The instinct to help a family member facing cancer can be overwhelming. But a cruel reality of the disease is that there can be relatively few ways to help directly. Allison Wusaty decided to fight that feeling of helplessness by climbing Europe’s highest peak, raising more than $35,000 for the Alberta Cancer Foundation in the process.
Allison’s brother, Andrew, was diagnosed with brain cancer in 2008 after suffering multiple seizures following a collision during a hockey game. Within a week, Andrew had his first surgery and, since then, the 40-year-old Calgary resident has had three more surgeries to remove recurrent tumours.
Despite undergoing multiple chemotherapy and treatment programs, Andrew continues to work full-time as an environmental consultant. He also travels, snowboards, fishes and still plays hockey. He remembers his younger sister coming to him in mid-2017 as if with a dark secret — that’s when she first raised the idea of climbing Mount Elbrus, in southwest Russia, as a fundraising initiative.
“She came to me and said, ‘What would you think about this?’ And I said, ‘Oh god, I think that’s just brilliant, I’m behind it 100 per cent,’” says Andrew.
Less than a year later, Allison found herself atop the 5,642-metre-high peak. Though she trained for the eight-day climb, she says finding the mental strength to keep going was the most difficult part of the ascent. But remembering the cause behind it allowed her to keep putting one foot in front of the other.
“My brother doesn’t have the option to quit. He has to go through treatment and keep going, and what a lousy attitude I would have if I stopped because it was too hard,” says Allison.
After being stuck at one camp for four days due to a storm, Allison’s group of climbers was eventually able to summit the mountain in early September 2017.

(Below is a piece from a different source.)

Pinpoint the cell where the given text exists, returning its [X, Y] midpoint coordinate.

“It was incredible to have this moment where I was all alone at the top,” says Allison. “Being there was so exciting, and then all I could think about was calling my brother and being able to tell my family I did it.”
Andrew vividly recalls not getting any news for a few days before getting a phone call from a small Russian village and hearing Allison’s voice on the other end.
“There was relief, happiness — I was so glad that she achieved it and that she was safe,” says Andrew. “It’s just a nice feeling, it’s a culmination.”
The siblings say they’ve always been close, but Allison says what they have gone through together over the past decade has brought them even closer.
“It changes your whole family, really. We are so much closer now and it sort of changes all your priorities,” says Allison. “We’ve gone on so many family trips and done so many amazing things together.”
Allison and her family fundraised for the climb online and hosted events such as yoga classes, hikes and clothing sales. Andrew had initially kept his diagnosis relatively private and, while he was somewhat uneasy about the public nature of the fundraising, he’s happy with how it worked out.
“To be honest, it’s a bit comforting. It did feel better when everybody knew,” says Andrew. “Now I’m happy to talk when asked about it because I think it informs people.”
Beyond overwhelming support and donations from family and friends, Allison says the process of fundraising was also rewarding in other ways.
“You feel a little bit alone when your family is going through something like this, but then you have these conversations where other people feel exactly the same way and you can support each other,” says Allison.
Andrew says another big source of support in his journey has been the staff at the Tom Baker Cancer Centre in Calgary. He credits them for allowing him to live his life as normally as possible despite the circumstances.
“From my oncologist, my surgeon, right down to the nurses, it’s been awesome,” says Andrew. “It’s very comforting. They do a nice job of putting positives on the reality.”
Not content with having climbed Europe’s highest mountain, Allison has now set her sights on South America’s highest peak. She plans on redoubling her fundraising efforts and will attempt the 6,962-metre Aconcagua this December.